Mamady Doumbouya, chef de la junte guinéenne, a été élu président après avoir obtenu 86,72 % des voix au premier tour, a annoncé mardi la commission électorale du pays. L'élection s'est déroulée au cours du week-end, malgré un boycott appelé par les principaux chefs de l'opposition qui n'étaient pas autorisés à se présenter.
Doumbouya, 41 ans, a affronté huit rivaux dans la course à la présidence. Sa décision de se présenter aux élections marque un revirement par rapport à sa promesse initiale de ne pas briguer de mandat et de rendre le pays à un régime civil d'ici la fin de 2024.
Doumbouya a initialement pris le pouvoir lors d'un coup d'État en 2021, évincant le premier président librement élu de Guinée. Depuis lors, ses détracteurs l'ont accusé de réprimer les libertés civiles. L'élection récente a soulevé des inquiétudes quant à la transition vers un régime civil et à la consolidation de la démocratie dans ce pays d'Afrique de l'Ouest.

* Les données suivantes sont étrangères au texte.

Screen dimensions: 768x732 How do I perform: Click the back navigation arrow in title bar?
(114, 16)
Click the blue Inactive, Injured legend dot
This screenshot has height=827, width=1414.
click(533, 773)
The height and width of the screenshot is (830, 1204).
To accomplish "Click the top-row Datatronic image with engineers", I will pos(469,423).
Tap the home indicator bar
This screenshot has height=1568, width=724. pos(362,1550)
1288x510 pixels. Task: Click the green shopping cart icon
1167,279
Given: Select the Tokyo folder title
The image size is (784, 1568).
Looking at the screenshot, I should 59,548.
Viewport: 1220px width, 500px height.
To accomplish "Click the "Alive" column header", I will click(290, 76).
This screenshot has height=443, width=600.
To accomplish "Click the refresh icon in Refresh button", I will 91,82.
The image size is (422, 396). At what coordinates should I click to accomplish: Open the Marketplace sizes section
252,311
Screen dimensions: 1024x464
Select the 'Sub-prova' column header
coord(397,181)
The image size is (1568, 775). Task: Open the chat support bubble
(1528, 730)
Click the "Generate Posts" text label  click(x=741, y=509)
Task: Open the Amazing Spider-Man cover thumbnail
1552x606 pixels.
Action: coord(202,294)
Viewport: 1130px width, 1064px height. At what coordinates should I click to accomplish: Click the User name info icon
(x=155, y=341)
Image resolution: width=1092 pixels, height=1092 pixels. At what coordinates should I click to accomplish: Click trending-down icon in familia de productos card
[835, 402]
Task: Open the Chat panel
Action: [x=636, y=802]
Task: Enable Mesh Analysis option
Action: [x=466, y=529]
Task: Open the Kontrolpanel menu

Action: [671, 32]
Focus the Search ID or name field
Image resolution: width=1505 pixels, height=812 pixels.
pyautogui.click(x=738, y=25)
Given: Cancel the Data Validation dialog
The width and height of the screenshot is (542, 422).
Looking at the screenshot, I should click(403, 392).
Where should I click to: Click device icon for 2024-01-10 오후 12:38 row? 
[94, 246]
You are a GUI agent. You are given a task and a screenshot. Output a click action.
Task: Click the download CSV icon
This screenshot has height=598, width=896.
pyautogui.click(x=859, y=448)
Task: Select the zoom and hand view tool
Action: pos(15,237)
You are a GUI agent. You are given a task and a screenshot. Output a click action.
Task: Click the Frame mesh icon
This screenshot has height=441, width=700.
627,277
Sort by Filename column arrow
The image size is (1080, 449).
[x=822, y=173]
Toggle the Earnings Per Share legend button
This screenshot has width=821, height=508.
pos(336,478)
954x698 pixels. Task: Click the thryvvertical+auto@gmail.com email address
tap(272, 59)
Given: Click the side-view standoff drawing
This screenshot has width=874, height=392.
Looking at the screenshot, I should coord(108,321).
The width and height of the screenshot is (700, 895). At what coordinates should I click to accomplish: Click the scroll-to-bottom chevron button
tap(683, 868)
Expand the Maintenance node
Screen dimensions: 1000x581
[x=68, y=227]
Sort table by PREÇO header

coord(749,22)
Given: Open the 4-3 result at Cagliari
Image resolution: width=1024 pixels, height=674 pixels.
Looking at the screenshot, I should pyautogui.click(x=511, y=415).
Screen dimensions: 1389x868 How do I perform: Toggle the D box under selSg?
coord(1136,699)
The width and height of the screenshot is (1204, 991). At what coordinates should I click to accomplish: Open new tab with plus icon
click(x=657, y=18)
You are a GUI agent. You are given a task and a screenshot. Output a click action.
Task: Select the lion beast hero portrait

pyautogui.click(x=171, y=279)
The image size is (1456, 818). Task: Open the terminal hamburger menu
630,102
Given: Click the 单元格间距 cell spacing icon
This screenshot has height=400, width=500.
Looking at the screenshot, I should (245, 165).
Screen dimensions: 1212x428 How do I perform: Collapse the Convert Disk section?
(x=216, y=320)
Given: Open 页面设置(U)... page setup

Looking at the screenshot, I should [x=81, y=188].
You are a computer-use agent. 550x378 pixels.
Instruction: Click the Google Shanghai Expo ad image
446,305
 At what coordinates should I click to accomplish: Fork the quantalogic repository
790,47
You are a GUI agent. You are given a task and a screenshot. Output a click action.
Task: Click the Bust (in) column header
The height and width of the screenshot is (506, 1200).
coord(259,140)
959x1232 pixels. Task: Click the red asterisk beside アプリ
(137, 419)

Le boycott de l'opposition découle de l'interdiction faite à des dirigeants clés de participer à l'élection. Ces dirigeants ont fait valoir que les conditions d'une élection libre et équitable n'étaient pas réunies et ont exhorté leurs partisans à s'abstenir de voter.
La victoire électorale de Doumbouya évite un second tour. Les implications de son maintien au pouvoir pour le paysage politique guinéen et ses relations avec ses partenaires internationaux restent à déterminer.